The relatively low incidence of some infectious diseases, such as infective endocarditis, among admissions to the NTH and the TH may be explained by underdiagnosing, which is a major problem in hospitals, as described in a previous study on infective endocarditis in India [29]. In many health care facilities in LMICs, microbiological tests and imaging methods are seldom used due to a lack of access to these diagnostic methods or a lack of time and money [8, 21]. In only a small number of cases in the present study, samples were sent for microbiological analyses, despite such analyses being readily available in both hospitals. Patient- and prescriber-related factors have been put forward to explain why culture tests are not routinely performed in the hospitals [12, 21, 30]. Patient-related factors include patients not being able to afford the tests or prefer to stay for short periods to pay less at the NTH. Prescriber-related factors might include doctors not having the time to wait for lab results due to overcrowding in the hospitals or an additional factor may be monetary driven, that doctors are paid for the number of patients they admit to the hospital so they might be wishing to see as many patients as possible in a given period [12, 21, 30]. Routine use of diagnostic methods, such as microbiological analysis and imaging methods, for patients with suspected infections might contribute to better management of and guidance on antibiotic treatment for infectious diseases to reduce antibiotic overuse.
Methodological considerations
Strengths and limitations
A strength of this study is the data collection design. The hospitals included in this study lacked computerized medial record systems, and the data were collected manually, using the same method over a long period of time. As data collection and data entry in the registry were performed manually, there was a risk of missing data. To minimize this risk, the staff who completed the forms and data entry were trained at regular intervals.

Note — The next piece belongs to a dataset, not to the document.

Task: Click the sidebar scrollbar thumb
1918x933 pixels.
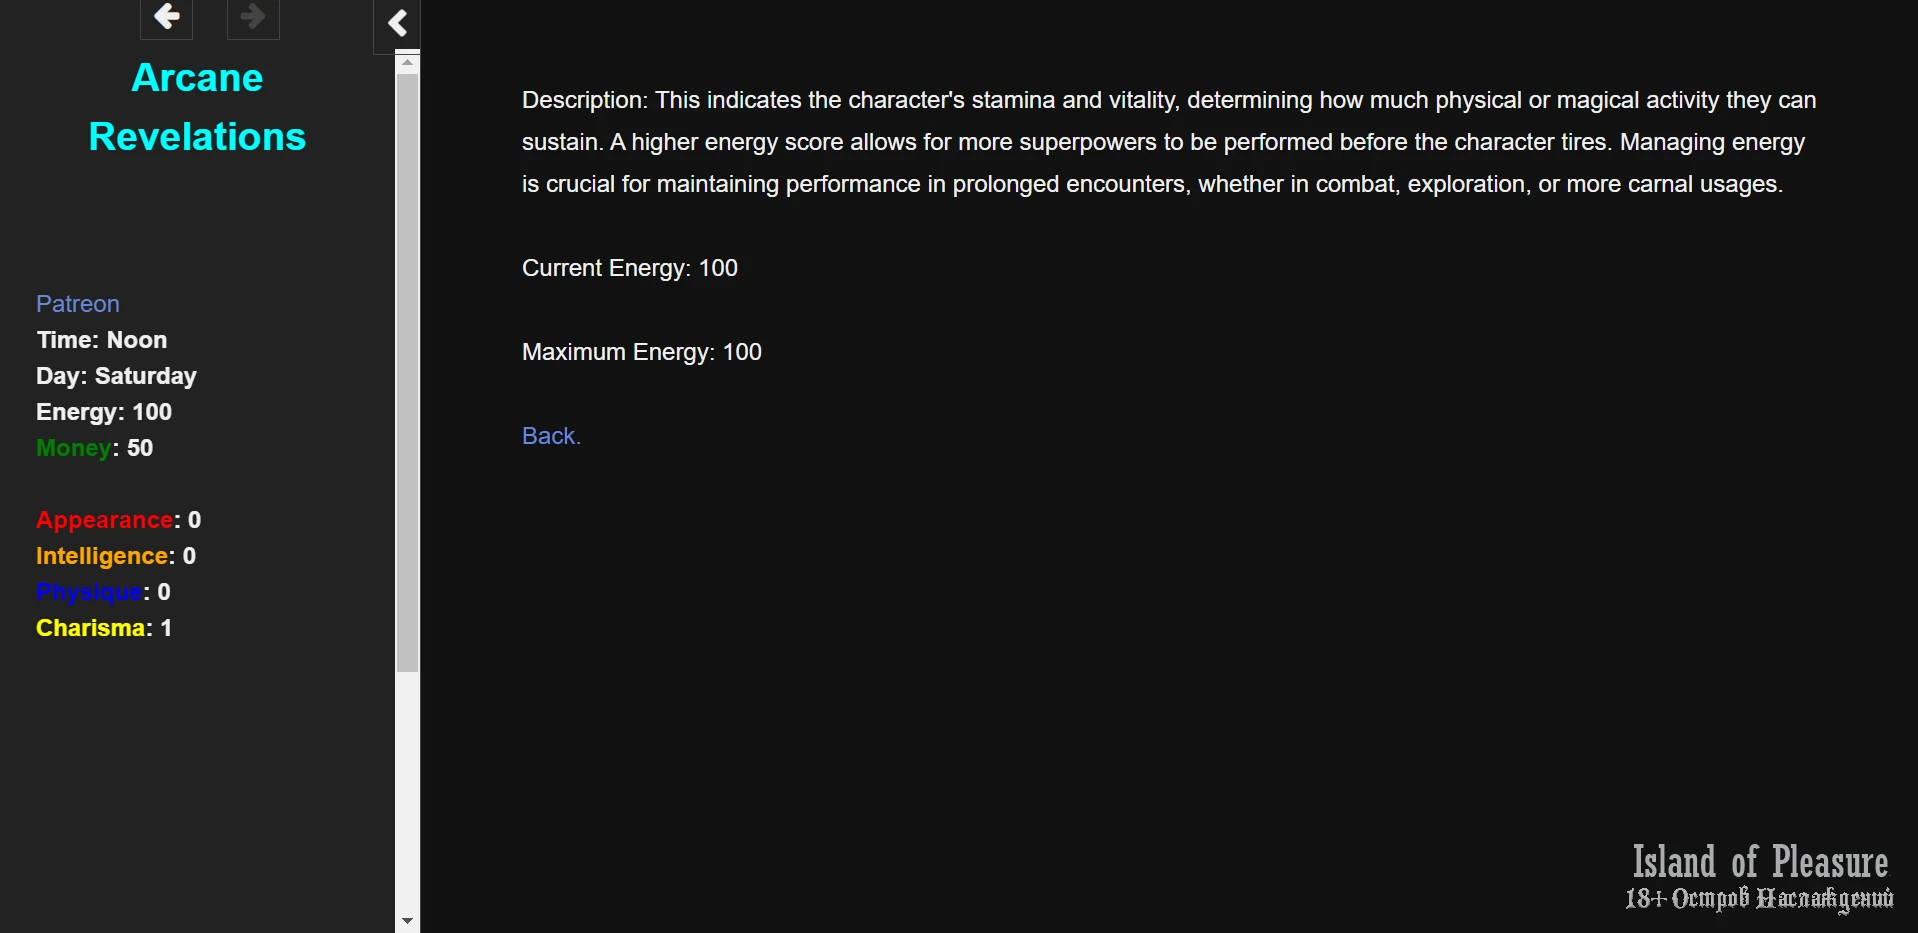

Another strength of this study was that the same form was used for data collection at both hospitals, which enabled comparisons of antibiotic prescribing between the hospitals. A limitation was that none of the hospitals used microbiological analysis (cultures) consistently. Consequently, most of the diagnoses were based on clinical suspicion. As almost all antibiotic prescribing was empirical, it was not possible to assess whether the antibiotics were rationally prescribed. However, by applying the WHO’s antibiotic categories of access, watch and reserve, as well as existing guidelines on empirical prescribing for each diagnosis, the appropriateness of antibiotic prescribing practices in both hospitals could be assessed. Finally, this study included only adult patients. The reasons for this were two-fold: First, the ‘defined daily dose’ system is based on adult patients. Thus, antibiotic use among paediatric patients cannot be evaluated using the defined daily dose system. Second, the recommendations used to assess rationality in antibiotic prescribing in this study were for adults only.